What to produce: Go through the records below and restate each one word for word.

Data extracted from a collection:
------------------------------
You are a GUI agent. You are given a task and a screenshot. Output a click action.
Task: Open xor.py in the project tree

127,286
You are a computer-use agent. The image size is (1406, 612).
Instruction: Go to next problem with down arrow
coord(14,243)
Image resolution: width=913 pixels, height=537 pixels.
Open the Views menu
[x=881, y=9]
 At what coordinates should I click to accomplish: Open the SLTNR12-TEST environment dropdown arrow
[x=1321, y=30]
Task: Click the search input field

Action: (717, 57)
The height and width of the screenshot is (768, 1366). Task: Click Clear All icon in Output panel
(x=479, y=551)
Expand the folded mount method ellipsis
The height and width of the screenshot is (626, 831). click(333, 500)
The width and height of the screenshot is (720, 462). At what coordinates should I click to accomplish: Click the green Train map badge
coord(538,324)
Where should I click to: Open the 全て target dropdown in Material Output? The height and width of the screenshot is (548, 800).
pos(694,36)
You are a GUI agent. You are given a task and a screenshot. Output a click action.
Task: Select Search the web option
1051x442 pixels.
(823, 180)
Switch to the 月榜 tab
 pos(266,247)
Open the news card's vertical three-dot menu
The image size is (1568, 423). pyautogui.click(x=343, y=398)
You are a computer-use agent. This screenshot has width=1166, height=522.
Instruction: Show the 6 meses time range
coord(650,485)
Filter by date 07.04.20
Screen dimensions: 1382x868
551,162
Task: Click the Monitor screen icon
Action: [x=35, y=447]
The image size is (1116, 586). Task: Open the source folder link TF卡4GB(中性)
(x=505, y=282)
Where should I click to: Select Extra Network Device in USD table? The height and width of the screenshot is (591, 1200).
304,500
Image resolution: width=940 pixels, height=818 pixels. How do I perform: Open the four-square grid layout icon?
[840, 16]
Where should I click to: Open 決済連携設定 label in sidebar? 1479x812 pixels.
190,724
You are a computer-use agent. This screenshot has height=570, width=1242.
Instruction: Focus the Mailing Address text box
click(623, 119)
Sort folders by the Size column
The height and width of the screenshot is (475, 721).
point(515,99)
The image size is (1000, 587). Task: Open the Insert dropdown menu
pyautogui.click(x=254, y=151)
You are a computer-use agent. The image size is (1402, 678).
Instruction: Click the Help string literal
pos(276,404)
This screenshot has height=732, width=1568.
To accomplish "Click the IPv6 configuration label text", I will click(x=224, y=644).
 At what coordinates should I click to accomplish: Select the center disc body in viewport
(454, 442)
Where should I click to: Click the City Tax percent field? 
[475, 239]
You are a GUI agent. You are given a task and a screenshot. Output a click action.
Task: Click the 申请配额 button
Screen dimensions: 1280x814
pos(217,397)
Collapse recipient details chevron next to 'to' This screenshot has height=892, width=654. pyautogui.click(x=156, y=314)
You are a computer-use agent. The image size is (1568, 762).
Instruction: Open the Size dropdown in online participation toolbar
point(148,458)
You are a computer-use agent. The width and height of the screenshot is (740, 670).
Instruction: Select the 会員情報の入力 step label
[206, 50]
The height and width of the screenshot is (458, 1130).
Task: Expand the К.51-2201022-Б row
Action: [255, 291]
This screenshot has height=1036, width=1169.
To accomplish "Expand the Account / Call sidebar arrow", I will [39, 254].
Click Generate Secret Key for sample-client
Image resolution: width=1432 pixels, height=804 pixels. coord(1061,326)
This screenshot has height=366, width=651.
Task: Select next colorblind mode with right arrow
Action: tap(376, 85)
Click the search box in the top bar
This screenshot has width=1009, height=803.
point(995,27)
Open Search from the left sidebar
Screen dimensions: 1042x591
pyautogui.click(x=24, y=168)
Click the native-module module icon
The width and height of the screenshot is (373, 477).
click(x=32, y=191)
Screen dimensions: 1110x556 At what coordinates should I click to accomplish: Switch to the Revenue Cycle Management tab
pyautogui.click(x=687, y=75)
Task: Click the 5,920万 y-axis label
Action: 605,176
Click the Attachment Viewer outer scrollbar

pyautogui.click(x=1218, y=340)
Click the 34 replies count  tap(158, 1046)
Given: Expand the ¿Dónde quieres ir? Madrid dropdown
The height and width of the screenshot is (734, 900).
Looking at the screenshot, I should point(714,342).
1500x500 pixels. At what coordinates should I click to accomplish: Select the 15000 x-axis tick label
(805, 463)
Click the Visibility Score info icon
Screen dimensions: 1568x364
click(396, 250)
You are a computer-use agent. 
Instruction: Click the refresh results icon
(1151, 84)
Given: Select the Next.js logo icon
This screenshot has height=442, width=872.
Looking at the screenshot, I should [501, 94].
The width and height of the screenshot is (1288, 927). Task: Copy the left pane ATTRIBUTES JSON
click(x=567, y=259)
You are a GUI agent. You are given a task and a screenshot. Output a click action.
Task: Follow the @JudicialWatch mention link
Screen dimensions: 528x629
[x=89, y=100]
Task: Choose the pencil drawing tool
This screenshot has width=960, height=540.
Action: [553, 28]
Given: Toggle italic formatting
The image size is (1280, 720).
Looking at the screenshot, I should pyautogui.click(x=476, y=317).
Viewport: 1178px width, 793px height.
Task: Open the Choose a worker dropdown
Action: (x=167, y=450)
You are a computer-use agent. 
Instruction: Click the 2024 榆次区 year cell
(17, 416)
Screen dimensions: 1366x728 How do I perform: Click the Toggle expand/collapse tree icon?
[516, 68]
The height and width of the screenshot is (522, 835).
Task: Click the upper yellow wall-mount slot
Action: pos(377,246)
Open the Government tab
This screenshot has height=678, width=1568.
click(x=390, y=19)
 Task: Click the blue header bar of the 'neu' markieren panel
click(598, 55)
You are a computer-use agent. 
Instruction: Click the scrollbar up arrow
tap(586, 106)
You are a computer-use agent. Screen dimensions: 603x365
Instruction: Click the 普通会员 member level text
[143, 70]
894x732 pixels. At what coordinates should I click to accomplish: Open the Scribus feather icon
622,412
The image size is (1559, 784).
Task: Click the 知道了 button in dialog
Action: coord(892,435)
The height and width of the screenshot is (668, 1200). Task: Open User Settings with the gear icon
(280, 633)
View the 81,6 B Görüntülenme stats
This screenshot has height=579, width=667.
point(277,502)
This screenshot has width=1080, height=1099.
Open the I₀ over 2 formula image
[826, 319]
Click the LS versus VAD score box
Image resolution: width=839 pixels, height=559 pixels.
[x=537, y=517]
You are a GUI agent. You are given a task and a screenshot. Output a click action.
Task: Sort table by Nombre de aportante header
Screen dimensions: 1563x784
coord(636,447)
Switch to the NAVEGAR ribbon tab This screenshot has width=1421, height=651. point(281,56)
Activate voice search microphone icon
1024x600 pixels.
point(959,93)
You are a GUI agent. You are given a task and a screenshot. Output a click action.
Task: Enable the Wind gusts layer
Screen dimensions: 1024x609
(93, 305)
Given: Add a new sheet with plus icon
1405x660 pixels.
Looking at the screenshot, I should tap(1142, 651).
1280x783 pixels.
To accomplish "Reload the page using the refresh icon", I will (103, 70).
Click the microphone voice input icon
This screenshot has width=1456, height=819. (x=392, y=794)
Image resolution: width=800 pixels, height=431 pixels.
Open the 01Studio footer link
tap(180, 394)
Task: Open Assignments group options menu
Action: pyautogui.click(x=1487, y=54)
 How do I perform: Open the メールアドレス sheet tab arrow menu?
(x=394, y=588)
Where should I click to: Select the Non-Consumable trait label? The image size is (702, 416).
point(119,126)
------------------------------
Answer box:
You are a GUI agent. You are given a task and a screenshot. Output a click action.
Task: Open xor.py in the project tree

127,286
You are a computer-use agent. The image size is (1406, 612).
Instruction: Go to next problem with down arrow
coord(14,243)
Image resolution: width=913 pixels, height=537 pixels.
Open the Views menu
[x=881, y=9]
 At what coordinates should I click to accomplish: Open the SLTNR12-TEST environment dropdown arrow
[x=1321, y=30]
Task: Click the search input field

Action: (717, 57)
The height and width of the screenshot is (768, 1366). Task: Click Clear All icon in Output panel
(x=479, y=551)
Expand the folded mount method ellipsis
The height and width of the screenshot is (626, 831). click(333, 500)
The width and height of the screenshot is (720, 462). At what coordinates should I click to accomplish: Click the green Train map badge
coord(538,324)
Where should I click to: Open the 全て target dropdown in Material Output? The height and width of the screenshot is (548, 800).
pos(694,36)
You are a GUI agent. You are given a task and a screenshot. Output a click action.
Task: Select Search the web option
1051x442 pixels.
(823, 180)
Switch to the 月榜 tab
 pos(266,247)
Open the news card's vertical three-dot menu
The image size is (1568, 423). pyautogui.click(x=343, y=398)
You are a computer-use agent. This screenshot has width=1166, height=522.
Instruction: Show the 6 meses time range
coord(650,485)
Filter by date 07.04.20
Screen dimensions: 1382x868
551,162
Task: Click the Monitor screen icon
Action: [x=35, y=447]
The image size is (1116, 586). Task: Open the source folder link TF卡4GB(中性)
(x=505, y=282)
Where should I click to: Select Extra Network Device in USD table? The height and width of the screenshot is (591, 1200).
304,500
Image resolution: width=940 pixels, height=818 pixels. How do I perform: Open the four-square grid layout icon?
[840, 16]
Where should I click to: Open 決済連携設定 label in sidebar? 1479x812 pixels.
190,724
You are a computer-use agent. This screenshot has height=570, width=1242.
Instruction: Focus the Mailing Address text box
click(623, 119)
Sort folders by the Size column
The height and width of the screenshot is (475, 721).
point(515,99)
The image size is (1000, 587). Task: Open the Insert dropdown menu
pyautogui.click(x=254, y=151)
You are a computer-use agent. The image size is (1402, 678).
Instruction: Click the Help string literal
pos(276,404)
This screenshot has height=732, width=1568.
To accomplish "Click the IPv6 configuration label text", I will click(x=224, y=644).
 At what coordinates should I click to accomplish: Select the center disc body in viewport
(454, 442)
Where should I click to: Click the City Tax percent field? 
[475, 239]
You are a GUI agent. You are given a task and a screenshot. Output a click action.
Task: Click the 申请配额 button
Screen dimensions: 1280x814
pos(217,397)
Collapse recipient details chevron next to 'to' This screenshot has height=892, width=654. pyautogui.click(x=156, y=314)
You are a computer-use agent. The image size is (1568, 762).
Instruction: Open the Size dropdown in online participation toolbar
point(148,458)
You are a computer-use agent. The width and height of the screenshot is (740, 670).
Instruction: Select the 会員情報の入力 step label
[206, 50]
The height and width of the screenshot is (458, 1130).
Task: Expand the К.51-2201022-Б row
Action: [255, 291]
This screenshot has height=1036, width=1169.
To accomplish "Expand the Account / Call sidebar arrow", I will [39, 254].
Click Generate Secret Key for sample-client
Image resolution: width=1432 pixels, height=804 pixels. coord(1061,326)
This screenshot has height=366, width=651.
Task: Select next colorblind mode with right arrow
Action: tap(376, 85)
Click the search box in the top bar
This screenshot has width=1009, height=803.
point(995,27)
Open Search from the left sidebar
Screen dimensions: 1042x591
pyautogui.click(x=24, y=168)
Click the native-module module icon
The width and height of the screenshot is (373, 477).
click(x=32, y=191)
Screen dimensions: 1110x556 At what coordinates should I click to accomplish: Switch to the Revenue Cycle Management tab
pyautogui.click(x=687, y=75)
Task: Click the 5,920万 y-axis label
Action: 605,176
Click the Attachment Viewer outer scrollbar

pyautogui.click(x=1218, y=340)
Click the 34 replies count  tap(158, 1046)
Given: Expand the ¿Dónde quieres ir? Madrid dropdown
The height and width of the screenshot is (734, 900).
Looking at the screenshot, I should point(714,342).
1500x500 pixels. At what coordinates should I click to accomplish: Select the 15000 x-axis tick label
(805, 463)
Click the Visibility Score info icon
Screen dimensions: 1568x364
click(396, 250)
You are a computer-use agent. 
Instruction: Click the refresh results icon
(1151, 84)
Given: Select the Next.js logo icon
This screenshot has height=442, width=872.
Looking at the screenshot, I should [501, 94].
The width and height of the screenshot is (1288, 927). Task: Copy the left pane ATTRIBUTES JSON
click(x=567, y=259)
You are a GUI agent. You are given a task and a screenshot. Output a click action.
Task: Follow the @JudicialWatch mention link
Screen dimensions: 528x629
[x=89, y=100]
Task: Choose the pencil drawing tool
This screenshot has width=960, height=540.
Action: [553, 28]
Given: Toggle italic formatting
The image size is (1280, 720).
Looking at the screenshot, I should pyautogui.click(x=476, y=317).
Viewport: 1178px width, 793px height.
Task: Open the Choose a worker dropdown
Action: (x=167, y=450)
You are a computer-use agent. 
Instruction: Click the 2024 榆次区 year cell
(17, 416)
Screen dimensions: 1366x728 How do I perform: Click the Toggle expand/collapse tree icon?
[516, 68]
The height and width of the screenshot is (522, 835).
Task: Click the upper yellow wall-mount slot
Action: pos(377,246)
Open the Government tab
This screenshot has height=678, width=1568.
click(x=390, y=19)
 Task: Click the blue header bar of the 'neu' markieren panel
click(598, 55)
You are a computer-use agent. 
Instruction: Click the scrollbar up arrow
tap(586, 106)
You are a computer-use agent. Screen dimensions: 603x365
Instruction: Click the 普通会员 member level text
[143, 70]
894x732 pixels. At what coordinates should I click to accomplish: Open the Scribus feather icon
622,412
The image size is (1559, 784).
Task: Click the 知道了 button in dialog
Action: coord(892,435)
The height and width of the screenshot is (668, 1200). Task: Open User Settings with the gear icon
(280, 633)
View the 81,6 B Görüntülenme stats
This screenshot has height=579, width=667.
point(277,502)
This screenshot has width=1080, height=1099.
Open the I₀ over 2 formula image
[826, 319]
Click the LS versus VAD score box
Image resolution: width=839 pixels, height=559 pixels.
[x=537, y=517]
You are a GUI agent. You are given a task and a screenshot. Output a click action.
Task: Sort table by Nombre de aportante header
Screen dimensions: 1563x784
coord(636,447)
Switch to the NAVEGAR ribbon tab This screenshot has width=1421, height=651. point(281,56)
Activate voice search microphone icon
1024x600 pixels.
point(959,93)
You are a GUI agent. You are given a task and a screenshot. Output a click action.
Task: Enable the Wind gusts layer
Screen dimensions: 1024x609
(93, 305)
Given: Add a new sheet with plus icon
1405x660 pixels.
Looking at the screenshot, I should tap(1142, 651).
1280x783 pixels.
To accomplish "Reload the page using the refresh icon", I will (103, 70).
Click the microphone voice input icon
This screenshot has width=1456, height=819. (x=392, y=794)
Image resolution: width=800 pixels, height=431 pixels.
Open the 01Studio footer link
tap(180, 394)
Task: Open Assignments group options menu
Action: pyautogui.click(x=1487, y=54)
 How do I perform: Open the メールアドレス sheet tab arrow menu?
(x=394, y=588)
Where should I click to: Select the Non-Consumable trait label? The image size is (702, 416).
point(119,126)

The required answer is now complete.